→ Passage provided:

-=-=-=-=-

Hollywood always asked their actresses to be very thin, sometimes at great prices. Patricia Farley is a great example of a girl who wasn’t really fat but was nudged by studio brass to lose weight very quickly – this type of yo-yo dieting this is never a good idea. She managed to lose the weight at a large cost, as she became sick and almost died later. Luckily she got out of the rat race and lived happily in California. Let’s hear more about her.
Zedna May Farley was born on September 27, 1914, in Toronto, Canada, to Harry Farley and Betsy Morgan. Her older sister Minnie was born in 1913. Her father was a draftsman (drafting technician makes detailed technical drawings or plans for machinery) for a telephone company. The family moved to California in in 1919, and Zedna grew up in Pasadena, where she attended high school.
Since she was a beautiful girl not adverse to public appearances, Zedna participated in a number of beauty pageants and talent contests while in high school. In 1928, she was one of the Court of the Queens of the Valencia Orange Show–the “Queens” were future starlets Mona Rico and Dorothy Day.
Zedna won A “Miss Canada” title (to be clear, this was a contest held by the Southern California Canadian Society, she was not a Miss Canada in the full sense, chosen in Canada) later, in 1929. In 1930, she ran away from home to get married at only 16 years old. She soon realized her mistake and going to Reno was the result. She liked the city and decided to stay there working as hostess and later as entertainer In a night club, where she began to put on weight.

-=-=-=-=-

→ Study material:

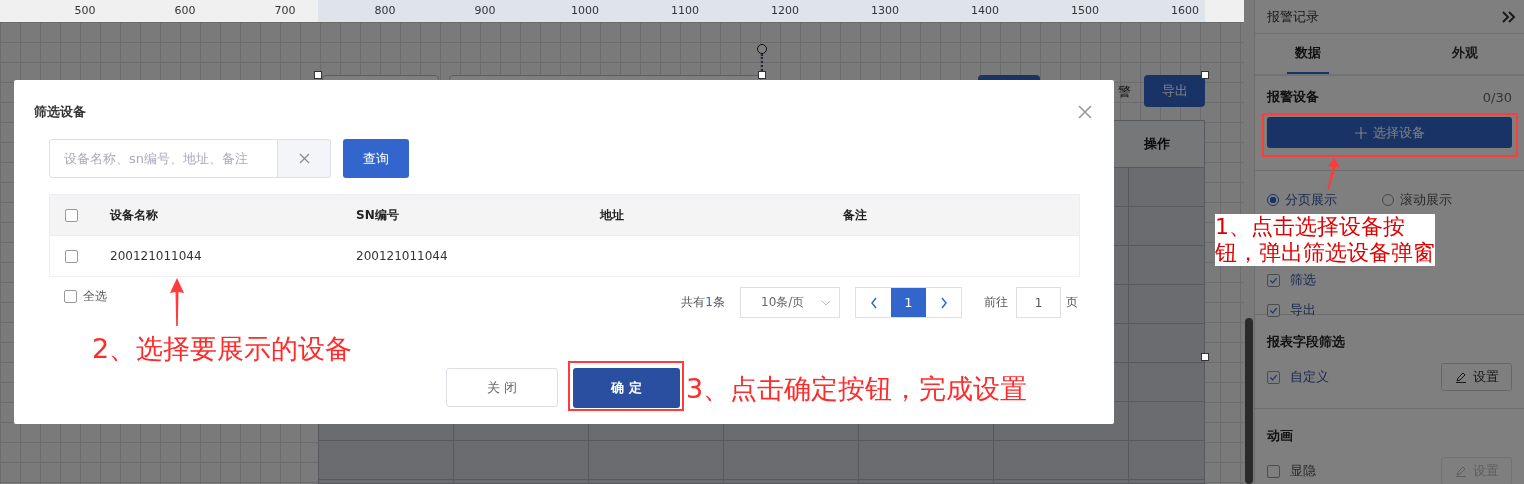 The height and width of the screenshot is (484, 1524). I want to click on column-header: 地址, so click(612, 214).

-=-=-=-=-

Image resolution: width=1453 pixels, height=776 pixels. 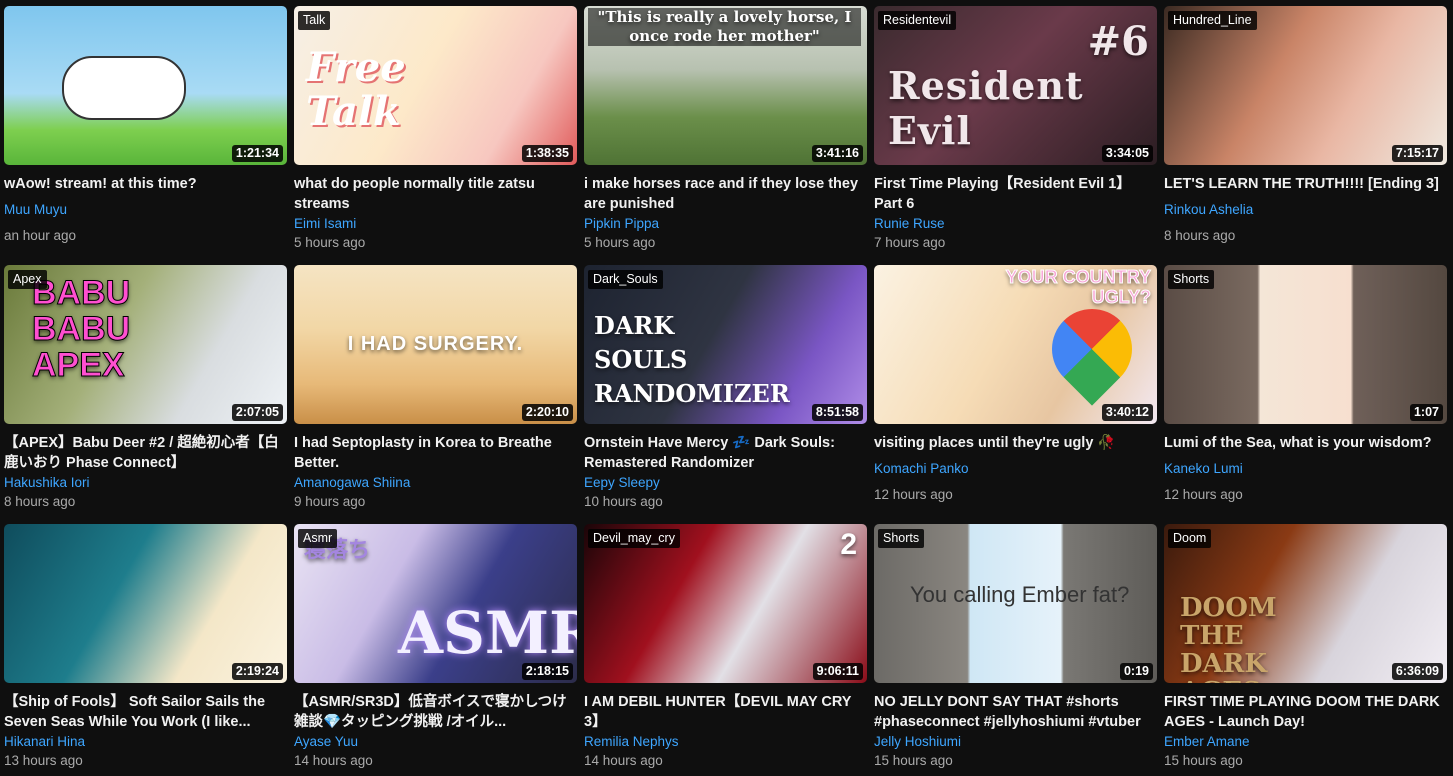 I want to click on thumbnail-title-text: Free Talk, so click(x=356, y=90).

-=-=-=-=-

→ Apply what you read:
1) Translate this sentence from the passage about Patricia Farley into Spanish: "Her older sister Minnie was born in 1913."
2) List every year mentioned in the passage about Patricia Farley.
The lines are separate material from the passage.

→ Responses to the tasks:
1) Su hermana mayor, Minnie, nació en 1913.

2) 1913, 1914, 1919, 1928, 1929, 1930